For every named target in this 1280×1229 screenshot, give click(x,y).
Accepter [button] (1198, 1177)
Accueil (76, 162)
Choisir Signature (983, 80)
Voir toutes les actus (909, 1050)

※

What to work on:
Repeat each of the entries exactly.

Expected output:
For every named target in this 1280×1229 screenshot, give click(x,y).
Accepter [button] (1198, 1177)
Accueil (76, 162)
Choisir Signature (983, 80)
Voir toutes les actus (909, 1050)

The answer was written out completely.